***
AUTHOR POV
Suara yang pertama kali Emi dengar begitu memasuki apartemen, adalah bunyi telepon yang begitu nyaring.
"Astaga. Apakah harus suara telepon yang menyambut kepulanganku." Meskipun menggerutu, tapi Emi tidak mengabaikan suara tersebut. Buktinya, kaki yang hanya beralas kaus kaki itu sudah berlari kecil mendekat ke asal suara.
"Ha--"
"Ambil handphone di kamar saya. Habis itu kamu anterin ke kantor. Jangan pake lama."
Tuut. Tuut. Tuut....
Emi mengernyit. Apakah kemarahan Azhar masih belum reda, sehingga mendengar suara Emi pun tidak mau.Sekarang tidak hanya tubuhnya yang merasa lelah, tetapi batinnya pun sama. Sampai kapan keadaan ini akan berlangsung. Emi capek, dirinya juga tidak mau dicuekkan Azhar terlalu lama. Sedangkan sampai sekarang, Emi belum tahu dimana letak kesalahannya pada Azhar sehingga membuat laki-laki itu menjauh kembali, seperti pada saat awal pernikahan mereka.
Dengan gusar Emi memutar langkahnya. Hanya menyimpan tas sekolah dan berganti pakaian saja. Tadinya, begitu pulang ke apartemen yang ingin Emi lakukan pertama kali adalah, mengisi perutnya yang belum diisi apa-apa. Tapi kalau keadaannya seperti ini, yasudahlah... Mungkin nanti Emi akan mencari makan di luar.
Berakhirlah dirinya di sini. Berdiri menghadap gedung pencakar langit berpuluh-puluh lantai. Ini adalah kali kedua Emi menginjakkan kaki di tempat ini.
Emi menghampiri sang resepsionis, dan langsung mengutarakan maksud kedatangannya ke tempat ini.
Beda dengan sebelumnya. Kali ini, resepsionis itu tidak lagi menunjukkan senyum ramah seperti pada waktu pertama kali Emi melihatnya. Mungkin resepsionis itu benar-benar mengira kalau Emi ini adalah pembantu Azhar.
Emi keluar dari kantor. Kesedihan masih tergambar jelas dari wajahnya. Tadinya ia berharap, bisa bertemu langsung dengan Azhar. Bicara empat mata dengan laki-laki itu, supaya Emi bisa menanyakan apa kesalahannya. Setidaknya dengan begitu, Emi bisa memperbaiki kesalahannya.
Resepsionis tadi menolak. Dengan alasan "Maaf Mbak. Tapi Pak Azharnya sedang ada tamu dan dia tidak bisa bertemu dengan orang yang tidak penting."

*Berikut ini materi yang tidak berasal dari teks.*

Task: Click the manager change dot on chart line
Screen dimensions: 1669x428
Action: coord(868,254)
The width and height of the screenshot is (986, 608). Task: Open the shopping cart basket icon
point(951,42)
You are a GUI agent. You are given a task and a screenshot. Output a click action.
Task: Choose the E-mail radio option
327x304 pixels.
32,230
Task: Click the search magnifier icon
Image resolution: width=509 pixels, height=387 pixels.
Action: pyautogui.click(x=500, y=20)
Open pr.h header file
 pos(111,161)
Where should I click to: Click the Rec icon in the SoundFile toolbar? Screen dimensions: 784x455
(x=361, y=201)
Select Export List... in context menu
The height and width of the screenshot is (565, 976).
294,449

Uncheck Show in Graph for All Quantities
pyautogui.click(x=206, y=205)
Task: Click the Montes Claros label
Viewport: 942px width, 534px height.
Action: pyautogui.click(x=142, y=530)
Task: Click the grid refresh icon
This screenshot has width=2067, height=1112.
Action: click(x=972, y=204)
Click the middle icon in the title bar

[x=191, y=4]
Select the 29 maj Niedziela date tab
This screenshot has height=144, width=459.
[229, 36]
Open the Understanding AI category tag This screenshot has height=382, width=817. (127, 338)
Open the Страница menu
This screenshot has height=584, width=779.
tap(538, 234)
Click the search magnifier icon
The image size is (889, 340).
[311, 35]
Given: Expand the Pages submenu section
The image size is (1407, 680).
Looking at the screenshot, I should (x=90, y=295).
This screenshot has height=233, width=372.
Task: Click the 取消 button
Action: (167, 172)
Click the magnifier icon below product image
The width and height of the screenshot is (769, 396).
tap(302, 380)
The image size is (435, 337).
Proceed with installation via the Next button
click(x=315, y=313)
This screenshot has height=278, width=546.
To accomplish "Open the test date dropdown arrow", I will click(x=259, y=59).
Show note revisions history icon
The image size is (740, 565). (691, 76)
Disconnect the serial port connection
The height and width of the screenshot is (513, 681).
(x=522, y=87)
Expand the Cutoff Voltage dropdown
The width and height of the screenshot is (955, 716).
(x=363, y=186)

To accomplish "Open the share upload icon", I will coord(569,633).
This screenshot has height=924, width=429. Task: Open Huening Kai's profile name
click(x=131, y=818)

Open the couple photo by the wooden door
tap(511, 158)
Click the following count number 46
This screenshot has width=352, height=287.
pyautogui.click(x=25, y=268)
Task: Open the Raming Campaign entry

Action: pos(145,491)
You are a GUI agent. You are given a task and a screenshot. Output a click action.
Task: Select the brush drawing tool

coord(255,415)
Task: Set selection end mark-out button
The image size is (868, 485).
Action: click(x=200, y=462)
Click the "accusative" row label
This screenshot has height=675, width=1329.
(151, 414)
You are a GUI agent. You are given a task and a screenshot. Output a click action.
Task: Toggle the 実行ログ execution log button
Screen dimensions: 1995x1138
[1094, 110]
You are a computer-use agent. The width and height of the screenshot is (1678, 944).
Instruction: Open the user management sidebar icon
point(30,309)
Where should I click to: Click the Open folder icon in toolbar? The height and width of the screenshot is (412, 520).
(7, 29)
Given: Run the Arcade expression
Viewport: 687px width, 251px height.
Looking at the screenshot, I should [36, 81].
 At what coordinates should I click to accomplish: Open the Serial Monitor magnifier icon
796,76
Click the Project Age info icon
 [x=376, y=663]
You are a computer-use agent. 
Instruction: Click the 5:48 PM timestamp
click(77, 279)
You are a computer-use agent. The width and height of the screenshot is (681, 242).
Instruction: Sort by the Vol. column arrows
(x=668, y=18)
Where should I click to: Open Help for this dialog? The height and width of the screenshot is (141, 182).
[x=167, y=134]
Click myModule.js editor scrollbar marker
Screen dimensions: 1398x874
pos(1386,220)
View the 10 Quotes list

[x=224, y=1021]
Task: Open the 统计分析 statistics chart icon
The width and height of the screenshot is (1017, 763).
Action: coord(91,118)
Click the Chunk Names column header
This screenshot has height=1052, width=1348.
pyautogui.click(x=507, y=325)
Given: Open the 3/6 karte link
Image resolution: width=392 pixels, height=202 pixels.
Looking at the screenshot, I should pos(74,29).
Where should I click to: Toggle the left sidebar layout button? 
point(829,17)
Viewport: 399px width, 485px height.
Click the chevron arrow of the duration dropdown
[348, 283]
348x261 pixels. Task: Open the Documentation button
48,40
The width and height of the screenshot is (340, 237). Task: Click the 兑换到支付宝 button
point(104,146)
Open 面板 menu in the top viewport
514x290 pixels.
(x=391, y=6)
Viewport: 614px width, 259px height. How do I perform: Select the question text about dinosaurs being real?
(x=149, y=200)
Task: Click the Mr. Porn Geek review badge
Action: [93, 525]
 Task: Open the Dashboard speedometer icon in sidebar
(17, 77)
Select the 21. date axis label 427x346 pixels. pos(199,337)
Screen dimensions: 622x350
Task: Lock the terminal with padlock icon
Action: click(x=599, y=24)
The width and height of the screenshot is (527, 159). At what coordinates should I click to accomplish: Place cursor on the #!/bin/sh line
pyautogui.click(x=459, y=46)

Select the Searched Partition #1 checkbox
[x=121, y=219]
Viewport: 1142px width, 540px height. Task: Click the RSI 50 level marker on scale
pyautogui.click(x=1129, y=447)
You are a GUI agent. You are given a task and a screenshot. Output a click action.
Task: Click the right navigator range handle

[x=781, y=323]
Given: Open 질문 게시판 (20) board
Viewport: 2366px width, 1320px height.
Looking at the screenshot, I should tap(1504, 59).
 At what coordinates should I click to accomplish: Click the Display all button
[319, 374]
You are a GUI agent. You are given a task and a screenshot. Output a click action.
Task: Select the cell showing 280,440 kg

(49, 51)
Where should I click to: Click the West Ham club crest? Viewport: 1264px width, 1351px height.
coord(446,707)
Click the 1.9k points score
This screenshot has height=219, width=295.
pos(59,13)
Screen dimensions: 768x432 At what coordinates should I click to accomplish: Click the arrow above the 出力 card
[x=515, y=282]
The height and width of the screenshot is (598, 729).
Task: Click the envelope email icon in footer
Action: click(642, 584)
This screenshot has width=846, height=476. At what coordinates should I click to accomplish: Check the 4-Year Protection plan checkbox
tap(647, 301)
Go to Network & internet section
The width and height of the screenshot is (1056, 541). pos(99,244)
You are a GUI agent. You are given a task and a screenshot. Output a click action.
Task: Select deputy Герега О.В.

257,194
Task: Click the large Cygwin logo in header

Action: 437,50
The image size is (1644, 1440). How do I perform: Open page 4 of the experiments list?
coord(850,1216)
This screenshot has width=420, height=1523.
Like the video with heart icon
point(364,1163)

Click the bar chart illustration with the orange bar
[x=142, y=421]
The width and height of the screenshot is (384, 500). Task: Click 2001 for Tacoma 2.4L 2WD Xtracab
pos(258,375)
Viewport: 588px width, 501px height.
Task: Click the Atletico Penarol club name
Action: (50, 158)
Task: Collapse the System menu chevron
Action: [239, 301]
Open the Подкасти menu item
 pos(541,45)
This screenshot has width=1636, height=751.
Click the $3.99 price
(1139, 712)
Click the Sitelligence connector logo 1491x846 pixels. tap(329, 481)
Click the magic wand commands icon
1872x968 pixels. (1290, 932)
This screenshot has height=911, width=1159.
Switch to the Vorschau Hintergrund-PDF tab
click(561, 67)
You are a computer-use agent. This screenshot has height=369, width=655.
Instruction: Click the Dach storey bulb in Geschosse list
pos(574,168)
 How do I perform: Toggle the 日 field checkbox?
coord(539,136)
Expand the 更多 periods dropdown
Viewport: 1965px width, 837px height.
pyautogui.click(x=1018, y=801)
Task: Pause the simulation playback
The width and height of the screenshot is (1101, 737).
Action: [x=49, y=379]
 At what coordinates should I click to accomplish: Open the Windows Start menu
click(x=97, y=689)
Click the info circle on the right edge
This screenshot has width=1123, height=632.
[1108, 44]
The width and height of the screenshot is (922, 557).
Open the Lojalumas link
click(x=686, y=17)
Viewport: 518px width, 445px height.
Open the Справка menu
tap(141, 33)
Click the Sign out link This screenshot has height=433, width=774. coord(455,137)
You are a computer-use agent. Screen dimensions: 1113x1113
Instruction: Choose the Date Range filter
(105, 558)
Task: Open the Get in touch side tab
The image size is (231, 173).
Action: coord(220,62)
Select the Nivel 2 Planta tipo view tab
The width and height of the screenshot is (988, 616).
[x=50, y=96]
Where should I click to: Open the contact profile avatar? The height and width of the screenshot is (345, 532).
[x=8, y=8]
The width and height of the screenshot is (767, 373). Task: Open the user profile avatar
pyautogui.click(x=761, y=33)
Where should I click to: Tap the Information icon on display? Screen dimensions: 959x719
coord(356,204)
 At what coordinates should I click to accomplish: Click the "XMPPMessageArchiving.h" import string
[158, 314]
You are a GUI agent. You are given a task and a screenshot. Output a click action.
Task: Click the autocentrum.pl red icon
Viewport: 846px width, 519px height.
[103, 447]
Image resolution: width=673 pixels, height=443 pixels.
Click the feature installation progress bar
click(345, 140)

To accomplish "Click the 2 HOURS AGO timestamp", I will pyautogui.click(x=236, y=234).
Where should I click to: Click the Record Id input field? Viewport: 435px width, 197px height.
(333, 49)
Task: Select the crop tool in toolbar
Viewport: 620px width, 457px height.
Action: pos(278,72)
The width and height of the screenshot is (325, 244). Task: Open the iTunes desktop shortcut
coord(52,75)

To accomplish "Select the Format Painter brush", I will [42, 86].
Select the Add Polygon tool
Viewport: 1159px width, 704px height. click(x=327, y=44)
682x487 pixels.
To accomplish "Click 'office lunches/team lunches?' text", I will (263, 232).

Jangan kalian kira Emi diam saja. Tidak. Emi tidak menyerah, dia memohon pada resepsionis itu untuk menunggu Azhar, sampai Azhar selesai dengan urusannya.Lagi dan lagi. Resepsionis itu malah mengeluarkan berbagai alasan, untuk menolak Emi. Sampai pada akhirnya, wanita itu mengancam akan memanggilkan satpam supaya bisa membawa Emi keluar dari sini.
Daripada diseret-seret, lebih baik Emi mengalah. Mundur teratur dan meyakinkan diri sendiri, nanti juga akan ada saatnya dirinya berbicara serius dengan Azhar.
"Emilia Dwi Prasetya." Sebelum menoleh ke asal suara, Emi mematung. Seseorang telah memanggil nama lengkapnya, sedangkan di sini tidak mungkin ada orang yang mengenali siapa dirinya.
"Anak bungsu dari pasangan Abimanyu Prasetya dan Indah." Suara itu semakin mendekat. Ucapannya kali ini, berhasil membuat Emi menatap heran laki-laki yang berbicara dengannya itu.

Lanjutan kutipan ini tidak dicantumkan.